> Some records:
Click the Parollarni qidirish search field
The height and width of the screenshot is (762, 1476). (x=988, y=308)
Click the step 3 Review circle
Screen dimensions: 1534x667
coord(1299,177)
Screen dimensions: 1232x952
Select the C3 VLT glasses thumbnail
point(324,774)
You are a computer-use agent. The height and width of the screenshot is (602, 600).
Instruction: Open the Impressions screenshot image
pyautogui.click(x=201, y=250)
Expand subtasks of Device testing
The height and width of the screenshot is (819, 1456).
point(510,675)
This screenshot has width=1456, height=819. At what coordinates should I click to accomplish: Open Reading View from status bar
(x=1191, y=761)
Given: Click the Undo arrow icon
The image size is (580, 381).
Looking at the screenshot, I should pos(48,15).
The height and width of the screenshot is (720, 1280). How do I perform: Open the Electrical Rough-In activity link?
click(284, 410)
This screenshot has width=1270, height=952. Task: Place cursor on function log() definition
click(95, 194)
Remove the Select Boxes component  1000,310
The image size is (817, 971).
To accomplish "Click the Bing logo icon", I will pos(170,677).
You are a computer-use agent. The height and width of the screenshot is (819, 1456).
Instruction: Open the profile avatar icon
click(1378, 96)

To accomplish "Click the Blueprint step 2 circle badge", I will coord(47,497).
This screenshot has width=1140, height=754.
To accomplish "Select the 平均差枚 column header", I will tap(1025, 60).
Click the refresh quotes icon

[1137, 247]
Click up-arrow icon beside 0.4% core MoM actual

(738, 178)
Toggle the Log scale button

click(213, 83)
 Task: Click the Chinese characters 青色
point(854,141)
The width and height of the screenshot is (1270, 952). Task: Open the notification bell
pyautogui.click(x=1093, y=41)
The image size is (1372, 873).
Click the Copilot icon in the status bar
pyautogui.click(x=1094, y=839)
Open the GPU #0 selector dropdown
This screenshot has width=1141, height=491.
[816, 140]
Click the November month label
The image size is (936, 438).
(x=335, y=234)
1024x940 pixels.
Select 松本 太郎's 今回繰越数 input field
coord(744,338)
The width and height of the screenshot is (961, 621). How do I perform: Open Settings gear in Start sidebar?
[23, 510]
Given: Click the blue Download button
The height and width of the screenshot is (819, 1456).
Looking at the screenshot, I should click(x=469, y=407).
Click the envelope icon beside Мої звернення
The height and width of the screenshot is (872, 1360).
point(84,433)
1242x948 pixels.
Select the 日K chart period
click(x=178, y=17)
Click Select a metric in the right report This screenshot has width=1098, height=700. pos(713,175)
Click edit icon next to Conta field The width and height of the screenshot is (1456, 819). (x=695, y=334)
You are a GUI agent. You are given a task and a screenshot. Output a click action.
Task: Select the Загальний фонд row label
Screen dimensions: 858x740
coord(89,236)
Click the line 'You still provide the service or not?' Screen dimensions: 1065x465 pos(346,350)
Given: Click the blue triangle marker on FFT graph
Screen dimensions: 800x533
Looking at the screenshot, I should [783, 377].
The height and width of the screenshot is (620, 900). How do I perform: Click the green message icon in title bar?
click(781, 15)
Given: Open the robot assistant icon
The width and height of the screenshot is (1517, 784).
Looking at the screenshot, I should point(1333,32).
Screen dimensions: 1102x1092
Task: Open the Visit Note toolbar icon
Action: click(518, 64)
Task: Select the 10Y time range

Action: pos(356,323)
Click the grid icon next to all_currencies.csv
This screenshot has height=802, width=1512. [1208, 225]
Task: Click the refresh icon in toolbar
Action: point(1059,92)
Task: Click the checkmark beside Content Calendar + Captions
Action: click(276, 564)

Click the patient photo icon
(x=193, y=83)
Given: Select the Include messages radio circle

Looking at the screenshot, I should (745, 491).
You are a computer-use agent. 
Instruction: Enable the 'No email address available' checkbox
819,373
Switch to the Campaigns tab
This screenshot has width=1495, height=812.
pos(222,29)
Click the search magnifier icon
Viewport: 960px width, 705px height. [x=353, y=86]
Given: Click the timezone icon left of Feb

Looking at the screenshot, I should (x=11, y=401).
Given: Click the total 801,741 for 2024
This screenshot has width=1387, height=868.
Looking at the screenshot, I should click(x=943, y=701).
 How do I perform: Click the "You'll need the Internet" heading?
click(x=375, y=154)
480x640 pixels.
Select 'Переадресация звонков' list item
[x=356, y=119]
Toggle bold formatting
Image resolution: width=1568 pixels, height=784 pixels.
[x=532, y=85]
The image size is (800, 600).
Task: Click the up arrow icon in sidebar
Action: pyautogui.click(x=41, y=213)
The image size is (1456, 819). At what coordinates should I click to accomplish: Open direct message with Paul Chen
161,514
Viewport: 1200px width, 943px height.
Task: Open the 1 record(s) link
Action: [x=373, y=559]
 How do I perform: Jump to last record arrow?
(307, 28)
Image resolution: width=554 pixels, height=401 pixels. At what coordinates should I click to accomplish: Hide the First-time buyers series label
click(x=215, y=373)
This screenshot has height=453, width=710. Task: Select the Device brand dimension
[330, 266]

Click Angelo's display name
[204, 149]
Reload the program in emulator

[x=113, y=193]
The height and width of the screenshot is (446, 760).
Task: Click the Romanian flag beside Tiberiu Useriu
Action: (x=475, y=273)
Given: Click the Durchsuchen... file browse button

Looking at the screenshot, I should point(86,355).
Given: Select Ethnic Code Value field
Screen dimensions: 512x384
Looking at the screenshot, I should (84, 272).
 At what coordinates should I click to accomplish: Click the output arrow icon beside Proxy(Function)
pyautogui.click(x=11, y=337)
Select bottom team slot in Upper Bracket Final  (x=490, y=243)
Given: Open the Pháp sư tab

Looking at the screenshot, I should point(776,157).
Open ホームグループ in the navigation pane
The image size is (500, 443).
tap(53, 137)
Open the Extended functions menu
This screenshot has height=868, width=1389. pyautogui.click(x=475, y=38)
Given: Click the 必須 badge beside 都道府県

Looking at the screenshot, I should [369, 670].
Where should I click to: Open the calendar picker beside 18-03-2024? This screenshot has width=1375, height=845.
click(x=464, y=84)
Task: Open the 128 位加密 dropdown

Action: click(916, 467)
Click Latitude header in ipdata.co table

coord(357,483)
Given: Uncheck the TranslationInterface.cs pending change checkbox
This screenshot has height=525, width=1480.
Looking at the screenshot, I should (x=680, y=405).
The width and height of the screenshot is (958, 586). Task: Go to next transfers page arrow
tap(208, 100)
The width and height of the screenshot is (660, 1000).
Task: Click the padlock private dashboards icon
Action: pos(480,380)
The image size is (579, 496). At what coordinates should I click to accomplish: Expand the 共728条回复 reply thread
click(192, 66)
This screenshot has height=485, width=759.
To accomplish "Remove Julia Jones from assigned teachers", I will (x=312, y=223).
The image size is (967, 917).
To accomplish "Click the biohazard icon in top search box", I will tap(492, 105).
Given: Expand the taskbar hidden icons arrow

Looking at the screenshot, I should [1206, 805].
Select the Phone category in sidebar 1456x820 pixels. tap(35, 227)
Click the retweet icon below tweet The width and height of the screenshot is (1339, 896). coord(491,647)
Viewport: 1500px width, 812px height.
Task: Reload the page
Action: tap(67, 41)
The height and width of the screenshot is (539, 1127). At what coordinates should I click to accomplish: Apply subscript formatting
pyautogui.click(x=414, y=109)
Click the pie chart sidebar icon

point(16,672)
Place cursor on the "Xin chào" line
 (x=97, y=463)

> Exercise description: Reproduce all of the material above line for line, with no changes.

> Reply to the task:
Click the Parollarni qidirish search field
The height and width of the screenshot is (762, 1476). (x=988, y=308)
Click the step 3 Review circle
Screen dimensions: 1534x667
coord(1299,177)
Screen dimensions: 1232x952
Select the C3 VLT glasses thumbnail
point(324,774)
You are a computer-use agent. The height and width of the screenshot is (602, 600).
Instruction: Open the Impressions screenshot image
pyautogui.click(x=201, y=250)
Expand subtasks of Device testing
The height and width of the screenshot is (819, 1456).
point(510,675)
This screenshot has width=1456, height=819. At what coordinates should I click to accomplish: Open Reading View from status bar
(x=1191, y=761)
Given: Click the Undo arrow icon
The image size is (580, 381).
Looking at the screenshot, I should pos(48,15).
The height and width of the screenshot is (720, 1280). How do I perform: Open the Electrical Rough-In activity link?
click(284, 410)
This screenshot has width=1270, height=952. Task: Place cursor on function log() definition
click(95, 194)
Remove the Select Boxes component  1000,310
The image size is (817, 971).
To accomplish "Click the Bing logo icon", I will pos(170,677).
You are a computer-use agent. The height and width of the screenshot is (819, 1456).
Instruction: Open the profile avatar icon
click(1378, 96)

To accomplish "Click the Blueprint step 2 circle badge", I will coord(47,497).
This screenshot has width=1140, height=754.
To accomplish "Select the 平均差枚 column header", I will tap(1025, 60).
Click the refresh quotes icon

[1137, 247]
Click up-arrow icon beside 0.4% core MoM actual

(738, 178)
Toggle the Log scale button

click(213, 83)
 Task: Click the Chinese characters 青色
point(854,141)
The width and height of the screenshot is (1270, 952). Task: Open the notification bell
pyautogui.click(x=1093, y=41)
The image size is (1372, 873).
Click the Copilot icon in the status bar
pyautogui.click(x=1094, y=839)
Open the GPU #0 selector dropdown
This screenshot has width=1141, height=491.
[816, 140]
Click the November month label
The image size is (936, 438).
(x=335, y=234)
1024x940 pixels.
Select 松本 太郎's 今回繰越数 input field
coord(744,338)
The width and height of the screenshot is (961, 621). How do I perform: Open Settings gear in Start sidebar?
[23, 510]
Given: Click the blue Download button
The height and width of the screenshot is (819, 1456).
Looking at the screenshot, I should click(x=469, y=407).
Click the envelope icon beside Мої звернення
The height and width of the screenshot is (872, 1360).
point(84,433)
1242x948 pixels.
Select the 日K chart period
click(x=178, y=17)
Click Select a metric in the right report This screenshot has width=1098, height=700. pos(713,175)
Click edit icon next to Conta field The width and height of the screenshot is (1456, 819). (x=695, y=334)
You are a GUI agent. You are given a task and a screenshot. Output a click action.
Task: Select the Загальний фонд row label
Screen dimensions: 858x740
coord(89,236)
Click the line 'You still provide the service or not?' Screen dimensions: 1065x465 pos(346,350)
Given: Click the blue triangle marker on FFT graph
Screen dimensions: 800x533
Looking at the screenshot, I should [783, 377].
The height and width of the screenshot is (620, 900). How do I perform: Click the green message icon in title bar?
click(781, 15)
Given: Open the robot assistant icon
The width and height of the screenshot is (1517, 784).
Looking at the screenshot, I should point(1333,32).
Screen dimensions: 1102x1092
Task: Open the Visit Note toolbar icon
Action: click(518, 64)
Task: Select the 10Y time range

Action: pos(356,323)
Click the grid icon next to all_currencies.csv
This screenshot has height=802, width=1512. [1208, 225]
Task: Click the refresh icon in toolbar
Action: point(1059,92)
Task: Click the checkmark beside Content Calendar + Captions
Action: click(276, 564)

Click the patient photo icon
(x=193, y=83)
Given: Select the Include messages radio circle

Looking at the screenshot, I should (745, 491).
You are a computer-use agent. 
Instruction: Enable the 'No email address available' checkbox
819,373
Switch to the Campaigns tab
This screenshot has width=1495, height=812.
pos(222,29)
Click the search magnifier icon
Viewport: 960px width, 705px height. [x=353, y=86]
Given: Click the timezone icon left of Feb

Looking at the screenshot, I should (x=11, y=401).
Given: Click the total 801,741 for 2024
This screenshot has width=1387, height=868.
Looking at the screenshot, I should click(x=943, y=701).
 How do I perform: Click the "You'll need the Internet" heading?
click(x=375, y=154)
480x640 pixels.
Select 'Переадресация звонков' list item
[x=356, y=119]
Toggle bold formatting
Image resolution: width=1568 pixels, height=784 pixels.
[x=532, y=85]
The image size is (800, 600).
Task: Click the up arrow icon in sidebar
Action: pyautogui.click(x=41, y=213)
The image size is (1456, 819). At what coordinates should I click to accomplish: Open direct message with Paul Chen
161,514
Viewport: 1200px width, 943px height.
Task: Open the 1 record(s) link
Action: [x=373, y=559]
 How do I perform: Jump to last record arrow?
(307, 28)
Image resolution: width=554 pixels, height=401 pixels. At what coordinates should I click to accomplish: Hide the First-time buyers series label
click(x=215, y=373)
This screenshot has height=453, width=710. Task: Select the Device brand dimension
[330, 266]

Click Angelo's display name
[204, 149]
Reload the program in emulator

[x=113, y=193]
The height and width of the screenshot is (446, 760).
Task: Click the Romanian flag beside Tiberiu Useriu
Action: (x=475, y=273)
Given: Click the Durchsuchen... file browse button

Looking at the screenshot, I should point(86,355).
Given: Select Ethnic Code Value field
Screen dimensions: 512x384
Looking at the screenshot, I should (84, 272).
 At what coordinates should I click to accomplish: Click the output arrow icon beside Proxy(Function)
pyautogui.click(x=11, y=337)
Select bottom team slot in Upper Bracket Final  (x=490, y=243)
Given: Open the Pháp sư tab

Looking at the screenshot, I should point(776,157).
Open ホームグループ in the navigation pane
The image size is (500, 443).
tap(53, 137)
Open the Extended functions menu
This screenshot has height=868, width=1389. pyautogui.click(x=475, y=38)
Given: Click the 必須 badge beside 都道府県

Looking at the screenshot, I should [369, 670].
Where should I click to: Open the calendar picker beside 18-03-2024? This screenshot has width=1375, height=845.
click(x=464, y=84)
Task: Open the 128 位加密 dropdown

Action: click(916, 467)
Click Latitude header in ipdata.co table

coord(357,483)
Given: Uncheck the TranslationInterface.cs pending change checkbox
This screenshot has height=525, width=1480.
Looking at the screenshot, I should (x=680, y=405).
The width and height of the screenshot is (958, 586). Task: Go to next transfers page arrow
tap(208, 100)
The width and height of the screenshot is (660, 1000).
Task: Click the padlock private dashboards icon
Action: pos(480,380)
The image size is (579, 496). At what coordinates should I click to accomplish: Expand the 共728条回复 reply thread
click(192, 66)
This screenshot has height=485, width=759.
To accomplish "Remove Julia Jones from assigned teachers", I will (x=312, y=223).
The image size is (967, 917).
To accomplish "Click the biohazard icon in top search box", I will tap(492, 105).
Given: Expand the taskbar hidden icons arrow

Looking at the screenshot, I should [1206, 805].
Select the Phone category in sidebar 1456x820 pixels. tap(35, 227)
Click the retweet icon below tweet The width and height of the screenshot is (1339, 896). coord(491,647)
Viewport: 1500px width, 812px height.
Task: Reload the page
Action: tap(67, 41)
The height and width of the screenshot is (539, 1127). At what coordinates should I click to accomplish: Apply subscript formatting
pyautogui.click(x=414, y=109)
Click the pie chart sidebar icon

point(16,672)
Place cursor on the "Xin chào" line
 (x=97, y=463)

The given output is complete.